The common pattern is that the log provides the durable, ordered substrate, and the mutable state is a cache that can be reconstructed. This pattern is not limited to databases. It is the architecture of modern data platforms: Kafka as the log, Flink or Spark as the processors, and databases or object storage as the derived sinks.

The Systems Critique

The append-only log is not without costs. The most obvious is storage: immutable logs grow without bound, and systems must implement retention policies, compaction, and tiered storage to manage the growth. The second is read latency: because the log is optimized for append, not for random read, queries that need random access require a derived index, which introduces consistency lag between the log and the read view.

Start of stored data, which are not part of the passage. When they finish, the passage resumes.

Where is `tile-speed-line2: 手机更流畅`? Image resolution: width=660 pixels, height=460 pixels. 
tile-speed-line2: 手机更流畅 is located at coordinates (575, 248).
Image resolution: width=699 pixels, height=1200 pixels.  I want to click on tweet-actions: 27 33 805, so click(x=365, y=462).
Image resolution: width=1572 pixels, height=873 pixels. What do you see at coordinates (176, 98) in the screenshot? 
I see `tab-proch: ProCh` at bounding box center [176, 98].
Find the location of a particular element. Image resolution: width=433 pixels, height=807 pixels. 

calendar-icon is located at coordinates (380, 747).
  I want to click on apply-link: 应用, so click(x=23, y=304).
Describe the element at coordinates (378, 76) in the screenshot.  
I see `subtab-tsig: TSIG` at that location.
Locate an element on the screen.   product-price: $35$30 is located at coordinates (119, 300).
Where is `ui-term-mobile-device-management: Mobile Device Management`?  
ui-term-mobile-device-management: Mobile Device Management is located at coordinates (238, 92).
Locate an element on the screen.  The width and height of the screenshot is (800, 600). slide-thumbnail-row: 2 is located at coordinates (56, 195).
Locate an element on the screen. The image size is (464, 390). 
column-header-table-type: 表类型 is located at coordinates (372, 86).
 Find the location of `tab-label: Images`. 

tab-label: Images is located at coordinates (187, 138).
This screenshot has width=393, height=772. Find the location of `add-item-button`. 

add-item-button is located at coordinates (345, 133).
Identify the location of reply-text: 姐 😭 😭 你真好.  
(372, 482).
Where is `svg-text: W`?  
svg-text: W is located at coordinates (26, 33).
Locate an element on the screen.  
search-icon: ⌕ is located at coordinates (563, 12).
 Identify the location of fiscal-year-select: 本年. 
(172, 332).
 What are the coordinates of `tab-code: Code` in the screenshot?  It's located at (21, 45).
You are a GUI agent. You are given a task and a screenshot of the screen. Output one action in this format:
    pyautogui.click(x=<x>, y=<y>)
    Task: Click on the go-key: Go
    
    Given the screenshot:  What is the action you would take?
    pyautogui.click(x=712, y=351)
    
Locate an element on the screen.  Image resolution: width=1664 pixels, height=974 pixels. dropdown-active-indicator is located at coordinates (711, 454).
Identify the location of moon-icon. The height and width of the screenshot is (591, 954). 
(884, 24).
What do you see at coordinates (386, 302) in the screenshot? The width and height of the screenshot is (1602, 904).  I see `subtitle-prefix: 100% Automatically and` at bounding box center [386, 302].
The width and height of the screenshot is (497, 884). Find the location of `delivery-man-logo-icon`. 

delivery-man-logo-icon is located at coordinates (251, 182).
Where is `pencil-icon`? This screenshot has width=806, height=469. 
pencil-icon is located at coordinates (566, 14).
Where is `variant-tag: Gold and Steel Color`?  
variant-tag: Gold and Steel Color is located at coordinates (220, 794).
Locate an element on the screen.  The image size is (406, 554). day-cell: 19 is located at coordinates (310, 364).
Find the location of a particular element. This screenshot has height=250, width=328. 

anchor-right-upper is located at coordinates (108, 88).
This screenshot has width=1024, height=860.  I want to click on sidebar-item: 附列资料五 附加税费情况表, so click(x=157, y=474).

The deepest cost is conceptual: the log-first architecture forces a functional, deterministic model of computation on systems that are often inherently stateful and non-deterministic. Not every application benefits from event sourcing. Some domains are naturally mutable: a user profile, a shopping cart, a game state. Applying the log-first model to these domains produces complexity without commensurate benefit.

The append-only log is a systems primitive, not a systems panacea. It is the right foundation for systems that need durability, ordering, and replayability. It is the wrong foundation for systems that need low-latency random access, small working sets, or simple CRUD semantics. The discipline of systems engineering is knowing which primitive applies.

The append-only log is the simplest data structure and the most consequential. Every important distributed system of the last decade — from Kafka to Bitcoin to Delta Lake — is built on it. The simplicity is not accidental. It is the source of the power. In a world of complexity, the log says: write it down, do not change it, and let the future read what the past wrote.